Documento
- - - - - - -

Dos 6 aos 12 anos de idade, a rotina de todos os dias de José Schenkel Weis era a caminhada que fazia desde a casa dos pais, na Rua Anita Garibaldi, no bairro Mont’Serrat, em Porto Alegre, até a Rua Furiel Luiz Antônio Gonzaga. Logo que entrou no jardim da infância, ele fazia o caminho com os primos mais velhos. Depois, passou a levar as duas irmãs mais novas. Ainda hoje, 51 anos depois, José lembra dos 15 minutos de caminhada, das casas no caminho e de como era chegar diante da Escola Nossa Senhora de Mont’Serrat, hoje Escola Estadual Maria Thereza da Silveira.

José lembra dos domingos em que a professora de Música levava toda a turma aos concertos da Ospa, das professoras que ainda consegue nomear de memória, das festas que envolviam toda a comunidade local, da biblioteca Gabriela Mistral, onde começou a ler e não parou mais. “A escola era muito ativa no bairro. As famílias tinha ali como uma opção importante, porque tinha qualidade de ensino. Até as famílias mais abastadas do entorno faziam questão de colocar os filhos estudando ali”, lembra ele.

- - - - - - -

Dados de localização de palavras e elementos

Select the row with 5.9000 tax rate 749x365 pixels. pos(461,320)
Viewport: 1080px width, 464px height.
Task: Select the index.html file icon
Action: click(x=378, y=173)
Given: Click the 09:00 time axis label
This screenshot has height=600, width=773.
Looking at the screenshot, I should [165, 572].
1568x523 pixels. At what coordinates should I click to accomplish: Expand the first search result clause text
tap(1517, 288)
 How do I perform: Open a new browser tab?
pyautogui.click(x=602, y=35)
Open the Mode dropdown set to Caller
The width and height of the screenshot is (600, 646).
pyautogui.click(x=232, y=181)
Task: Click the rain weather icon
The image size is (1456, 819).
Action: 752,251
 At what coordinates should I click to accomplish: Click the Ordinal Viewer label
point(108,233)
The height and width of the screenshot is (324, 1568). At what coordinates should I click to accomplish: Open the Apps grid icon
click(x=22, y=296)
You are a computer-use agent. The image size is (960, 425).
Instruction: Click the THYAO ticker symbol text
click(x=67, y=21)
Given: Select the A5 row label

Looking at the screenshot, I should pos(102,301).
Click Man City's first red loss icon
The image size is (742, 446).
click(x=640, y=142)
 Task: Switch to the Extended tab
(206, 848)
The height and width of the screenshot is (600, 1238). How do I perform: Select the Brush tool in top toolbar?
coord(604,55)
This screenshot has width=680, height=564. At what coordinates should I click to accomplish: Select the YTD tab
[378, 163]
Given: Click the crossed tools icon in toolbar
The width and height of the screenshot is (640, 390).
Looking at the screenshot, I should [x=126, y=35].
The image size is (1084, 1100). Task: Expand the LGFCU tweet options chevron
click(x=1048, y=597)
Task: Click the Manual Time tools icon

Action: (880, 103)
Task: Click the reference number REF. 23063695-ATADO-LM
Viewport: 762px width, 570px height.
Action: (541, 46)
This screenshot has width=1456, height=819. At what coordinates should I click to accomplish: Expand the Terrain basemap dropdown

- - - - - - -

Requisitos
A – Indique se cada afirmação concorda com o texto sobre a escola, respondendo sim ou não e citando literalmente as palavras do texto que decidem a resposta: (i) José fez a caminhada diária dos 6 aos 12 anos de idade; (ii) a caminhada até a escola durava meia hora; (iii) foi na biblioteca Gabriela Mistral que José começou a ler.
B – Copie do texto sobre a escola o trecho que começa nas palavras "Dos 6 aos 12" e para depois de "Thereza da Silveira.".
As linhas não têm nenhum papel nesta parte.

Resultados finais
A –
(i) Sim: "Dos 6 aos 12 anos de idade, a rotina de todos os dias de José Schenkel Weis era a caminhada"
(ii) Não: "José lembra dos 15 minutos de caminhada"
(iii) Sim: "da biblioteca Gabriela Mistral, onde começou a ler e não parou mais"

B –
Dos 6 aos 12 anos de idade, a rotina de todos os dias de José Schenkel Weis era a caminhada que fazia desde a casa dos pais, na Rua Anita Garibaldi, no bairro Mont’Serrat, em Porto Alegre, até a Rua Furiel Luiz Antônio Gonzaga. Logo que entrou no jardim da infância, ele fazia o caminho com os primos mais velhos. Depois, passou a levar as duas irmãs mais novas. Ainda hoje, 51 anos depois, José lembra dos 15 minutos de caminhada, das casas no caminho e de como era chegar diante da Escola Nossa Senhora de Mont’Serrat, hoje Escola Estadual Maria Thereza da Silveira.